Une fois encore, la nuit conduit à la mort. On voit que le thème peut être évoqué avec douceur, mais aussi dans ce qu’il a de plus macabre ; ossements, sépulcres, putréfaction. Comme dans "Navigation future", dont les premiers vers donnent le ton :


"L'Horreur sera le lac sinistre où, lorsqu'au ciel,

Comme un voile tendu viendra la nuit funèbre"


Dans cette veine, il faut mentionner le poème "Le cercueil", où la nuit est encore une fois le cadre d’une série de métaphores et de comparaisons explicites :


"Tel, mon amour pourri suinte une odeur bizarre

Qui de l'abîme obscur s'élève avec lenteur"


Le recueil s’achève sur la section "Aubes", apportant une forme de "lumière de rédemption" après l’évocation des ténèbres. Pourtant, ces aubes ne sont jamais vraiment lumineuses ; certes, le printemps pointe le bout de son nez, dans "Avril tiède", par exemple. Mais ce sont l’automne, l’hiver, la luxure qui prédominent, et la nuit. Toujours la nuit.


"A travers le silence et la froideur des nuits

J'ai marché, dans l'espoir de calmer mes ennuis"


De la même façon, si le soleil se lève sur la ville, il ne se lève pas pour le poète, qui reste en proie à la nuit de son âme :


"Mais le soleil intime et radieux, l'espoir,

Dans mon âme, nuit sombre, autre firmament noir,

En même temps ne s'est pas levé"


Enfin, la femme est toujours désespérément évocatrice du cercueil et du sépulcre.

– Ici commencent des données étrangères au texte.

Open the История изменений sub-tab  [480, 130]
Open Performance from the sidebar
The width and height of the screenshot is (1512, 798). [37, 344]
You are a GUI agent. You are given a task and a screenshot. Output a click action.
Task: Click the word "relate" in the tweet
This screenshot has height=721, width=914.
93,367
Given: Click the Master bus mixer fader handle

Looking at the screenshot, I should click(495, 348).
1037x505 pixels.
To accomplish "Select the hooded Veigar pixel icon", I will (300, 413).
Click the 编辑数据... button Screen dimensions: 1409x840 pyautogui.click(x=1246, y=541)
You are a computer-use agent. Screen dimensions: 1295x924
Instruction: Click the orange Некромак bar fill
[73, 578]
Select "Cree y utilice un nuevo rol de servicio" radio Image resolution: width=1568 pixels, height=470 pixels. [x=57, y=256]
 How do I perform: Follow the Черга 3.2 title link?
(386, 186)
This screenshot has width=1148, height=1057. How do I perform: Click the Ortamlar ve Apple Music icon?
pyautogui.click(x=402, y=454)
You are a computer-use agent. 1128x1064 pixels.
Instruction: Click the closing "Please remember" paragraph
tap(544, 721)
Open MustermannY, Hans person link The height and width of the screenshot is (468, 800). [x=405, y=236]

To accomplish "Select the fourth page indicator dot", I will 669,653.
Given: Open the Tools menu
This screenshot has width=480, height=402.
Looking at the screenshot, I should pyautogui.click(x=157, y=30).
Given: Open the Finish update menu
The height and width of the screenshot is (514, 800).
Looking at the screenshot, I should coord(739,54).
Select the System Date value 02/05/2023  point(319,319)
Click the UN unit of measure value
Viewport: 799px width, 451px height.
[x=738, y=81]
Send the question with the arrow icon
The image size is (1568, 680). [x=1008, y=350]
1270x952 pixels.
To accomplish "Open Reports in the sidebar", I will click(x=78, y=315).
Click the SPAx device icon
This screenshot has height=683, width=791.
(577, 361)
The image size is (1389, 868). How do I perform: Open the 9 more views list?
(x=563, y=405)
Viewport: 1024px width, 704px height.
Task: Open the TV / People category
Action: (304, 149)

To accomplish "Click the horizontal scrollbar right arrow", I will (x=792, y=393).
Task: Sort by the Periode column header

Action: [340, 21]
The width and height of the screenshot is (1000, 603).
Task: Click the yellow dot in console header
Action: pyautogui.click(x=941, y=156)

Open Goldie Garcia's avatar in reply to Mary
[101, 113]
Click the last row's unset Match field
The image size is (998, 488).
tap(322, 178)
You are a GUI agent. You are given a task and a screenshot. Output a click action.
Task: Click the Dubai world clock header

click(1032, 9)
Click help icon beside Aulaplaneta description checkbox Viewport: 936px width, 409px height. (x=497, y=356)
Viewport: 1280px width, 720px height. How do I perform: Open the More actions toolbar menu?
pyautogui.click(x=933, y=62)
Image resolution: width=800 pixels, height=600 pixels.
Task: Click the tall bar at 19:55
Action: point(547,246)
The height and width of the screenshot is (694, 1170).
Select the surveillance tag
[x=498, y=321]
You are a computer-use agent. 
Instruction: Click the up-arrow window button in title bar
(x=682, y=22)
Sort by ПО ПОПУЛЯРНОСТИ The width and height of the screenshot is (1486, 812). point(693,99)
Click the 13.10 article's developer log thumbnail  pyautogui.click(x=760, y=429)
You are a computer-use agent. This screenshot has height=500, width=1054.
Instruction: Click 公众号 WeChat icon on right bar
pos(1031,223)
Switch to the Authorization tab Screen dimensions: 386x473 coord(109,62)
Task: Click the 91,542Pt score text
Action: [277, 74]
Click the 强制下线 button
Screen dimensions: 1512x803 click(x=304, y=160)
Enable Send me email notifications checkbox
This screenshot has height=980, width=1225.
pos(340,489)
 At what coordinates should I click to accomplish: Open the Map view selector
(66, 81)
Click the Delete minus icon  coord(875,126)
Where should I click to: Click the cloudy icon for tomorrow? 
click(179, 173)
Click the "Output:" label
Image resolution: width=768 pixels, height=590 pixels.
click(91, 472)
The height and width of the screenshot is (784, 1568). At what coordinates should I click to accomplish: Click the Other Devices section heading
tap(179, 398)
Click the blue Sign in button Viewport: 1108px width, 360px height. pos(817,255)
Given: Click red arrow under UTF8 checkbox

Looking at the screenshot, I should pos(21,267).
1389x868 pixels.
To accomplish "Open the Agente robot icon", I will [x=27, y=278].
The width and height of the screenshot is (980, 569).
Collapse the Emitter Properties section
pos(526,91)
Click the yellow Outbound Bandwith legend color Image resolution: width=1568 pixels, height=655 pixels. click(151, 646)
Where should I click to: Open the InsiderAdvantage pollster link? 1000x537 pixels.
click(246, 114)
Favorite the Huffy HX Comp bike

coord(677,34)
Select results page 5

Et, même attiédie, la nuit est toujours présente. Elle associe deux thèmes légèrement dissonants, mais que le poète développe simultanément dans le recueil : la douceur de la mélancolie et l’horreur de la décomposition. La nuit est en même temps apaisement du soir et ténèbres de la tombe. Les deux réseaux d’images se rencontrent et fusionnent :


"Pendant ces nuits d'hiver tiède et mélancolique.

Tombe vivante !"


Les vers de "L’Ennui du temps", à la fin du recueil, donnent peut-être la clef de l’ouvrage. Le jour vient "corriger" l’obscurité, et achever le recueil sur une fin heureuse. Darzens exprime un spleen, une fatigue de vivre qui traverse la nuit et le jour. Sa nuit symbolique, il la porte en lui, et rien ne peut en triompher.


"Pareil au sentiment d'un impossible amour,

J'emporte dans la Nuit avec l'effroi du Jour

Le douloureux désir de le sentir renaître,

Comme, avec l'âpre espoir de l'Aube, tout mon être


A le regret du calme auguste des Minuits

- Ainsi - toujours lassé -, je puise mes ennuis

Alternativement dans la Peur des Ténèbres

Qui viennent me couvrir de leurs voiles funèbres,

Et dans l'insurmontable horreur qui me poursuit,

- Dès que le faible et pâle éclairement, qui luit

A l'horizon, présage au monde la Lumière —,

Du Jour qui brille encor comme à l'aube première."

Le poème se clôt avec l’évocation de cette lassitude devant l’éternelle succession du jour et de la nuit. Plus qu’une opposition entre les maléfices de la nuit et la gaieté du jour, il s'agit d'un constat d’ennui de vivre qui ne quitte jamais le poète, — à aucun moment de la journée, et en aucune période de sa vie.

"Les mêmes depuis lors recommencés sans cesse

Et nous avons en nous l'ineffable tristesse

Qui s'augmente depuis les ans accumulés,

Du premier désespoir aux siècles reculés,

De voir qu'au jour la nuit succède, et qu'après elle

Le jour revient, mortel aux jours qu'il cisèle."